| Document excerpt |
#####

Dear Darren J Moffat:

I don't understand why you need a MAC when you already have the hash of the ciphertext. Does it have something to do with the fact that the checksum is non-cryptographic by default (http://docs.sun.com/app/ docs/doc/819-5461/ftyue?a=view ), and is that still true? Your original design document [1] said you needed a way to force the checksum to be SHA-256 if encryption was turned on. But back then you were planning to support non-authenticating modes like CBC. I guess once you dropped non-authenticating modes then you could relax that requirement to force the checksum to be secure.

Too bad, though! Not only are you now tight on space in part because you have two integrity values where one ought to do, but also a secure hash of the ciphertext is actually stronger than a MAC! A secure hash of the ciphertext tells whether the ciphertext is right (assuming the hash function is secure and implemented correctly). Given that the ciphertext is right, then the plaintext is right (given that the encryption is implemented correctly and you use the right decryption key). A MAC on the plaintext tells you only that the plaintext was chosen by someone who knew the key. See what I mean? A MAC can't be used to give someone the ability to read some data while withholding from them the ability to alter that data. A secure hash can.

One of the founding ideas of the whole design of ZFS was end-to-end integrity checking. It does that successfully now, for the case of accidents, using large checksums. If the checksum is secure then it also does it for the case of malice. In contrast a MAC doesn't do "end-to-end" integrity checking. For example, if you've previously allowed someone to read a filesystem (i.e., you've given them access to the key), but you never gave them permission to write to it, but they are able to exploit the isses that you mention at the beginning of [1] such as "Untrusted path to SAN", then the MAC can't stop them from altering the file, nor can the non-secure checksum, but a secure hash can (provided that they can't overwrite all the way up the Merkle Tree of the whole pool and any copies of the Merkle Tree root hash).

#####

| Stored data |
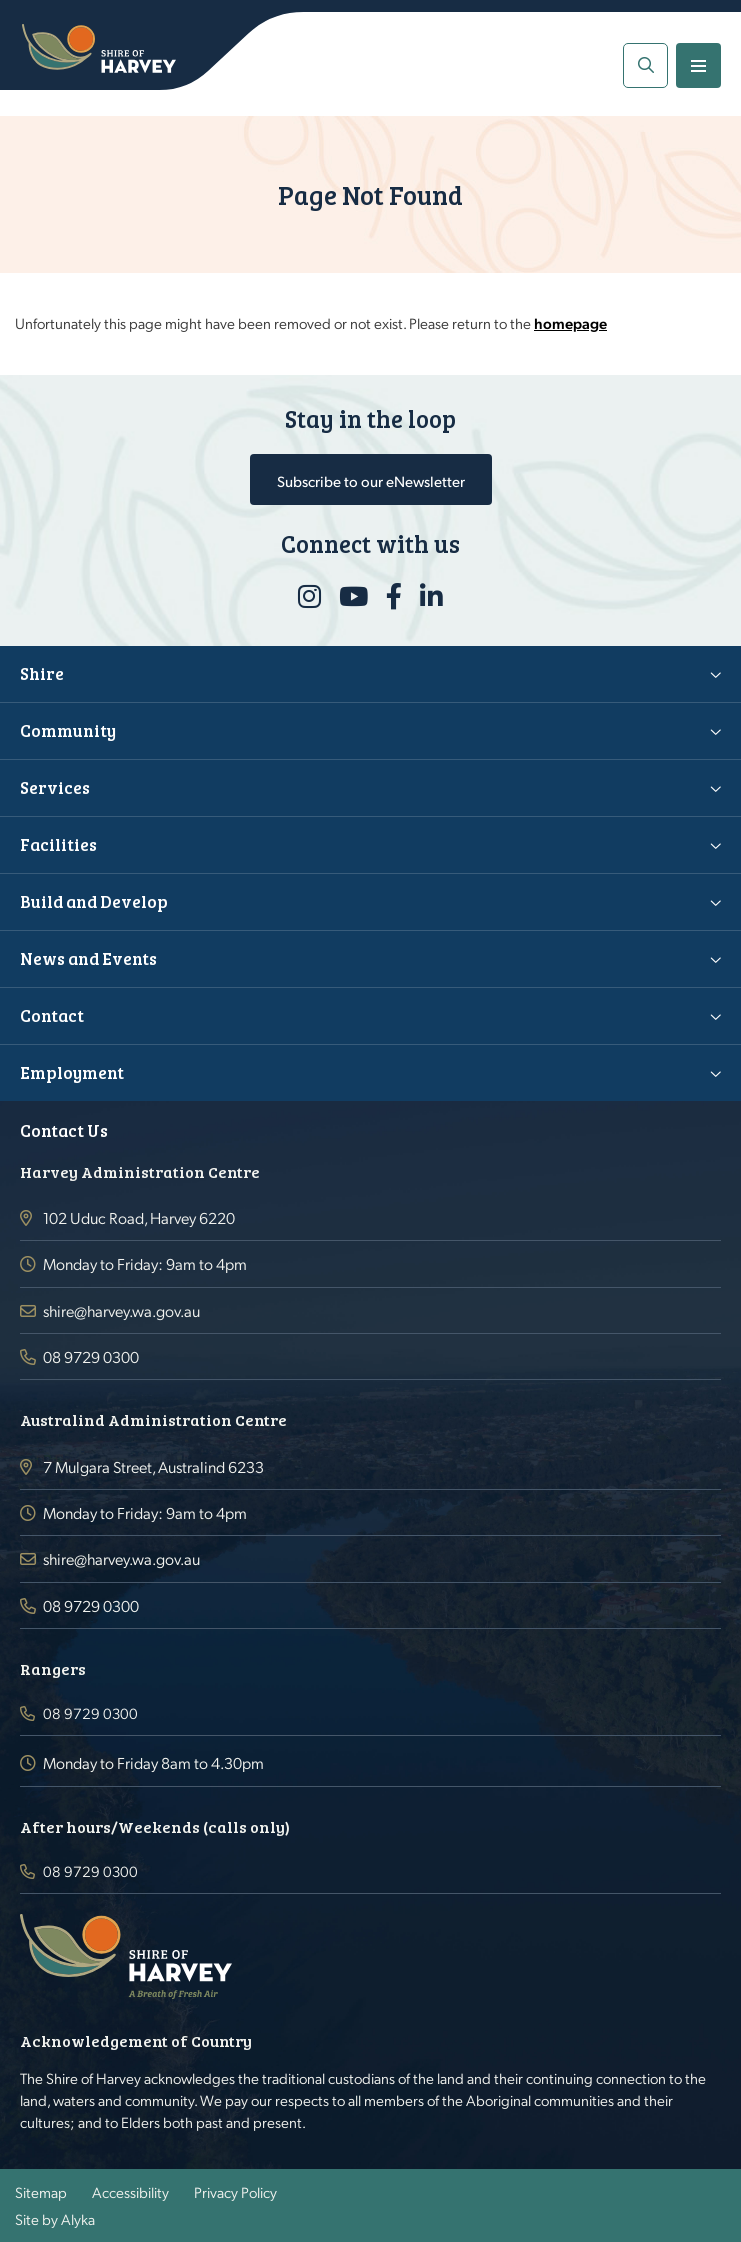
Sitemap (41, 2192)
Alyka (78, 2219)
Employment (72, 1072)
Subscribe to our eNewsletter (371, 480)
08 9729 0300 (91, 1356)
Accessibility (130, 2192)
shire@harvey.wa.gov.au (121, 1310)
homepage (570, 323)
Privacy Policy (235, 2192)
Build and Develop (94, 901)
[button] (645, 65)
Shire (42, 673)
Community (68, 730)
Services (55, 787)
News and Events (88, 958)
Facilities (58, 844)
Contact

#####

| Requests |
- a) In the letter about ZFS encryption, list every parenthetical condition that begins with "assuming," "given that," or "provided that."
- b) Resume the letter about ZFS encryption from its last sentence.
The records come from a separate source that has no connection to the text.

| Answers to each task |
- a)
- assuming the hash function is secure and implemented correctly
- given that the encryption is implemented correctly and you use the right decryption key
- provided that they can't overwrite all the way up the Merkle Tree of the whole pool and any copies of the Merkle Tree root hash

- b)
Likewise, a secure hash can be relied on as a dedupe tag *even* if someone with malicious intent may have slipped data into the pool. An insecure hash or a MAC tag can't -- a malicious actor could submit data which would cause a collision in an insecure hash or a MAC tag, causing tag-based dedupe to mistakenly unify two different blocks.

So, since you're tight on space, it would be really nice if you could tell your users to use a secure hash for the checksum and then allocate more space to the secure hash value and less space to the now-unnecessary MAC tag. :-)

Anyway, if this is the checksum which is used for dedupe then remember the birthday so-called paradox -- some people may be uncomfortable with the prospect of not being able to safely dedupe their 2^64-block storage pool if the hash is only 128 bits, for example. :-) Maybe you could include the MAC tag in the dedupe comparison.

Also, the IVs for GCM don't need to be random, they need only to be unique. Can you use a block number and birth number or other such guaranteed-unique data instead of storing an IV? (Apropos recent discussion on the cryptography list [2].)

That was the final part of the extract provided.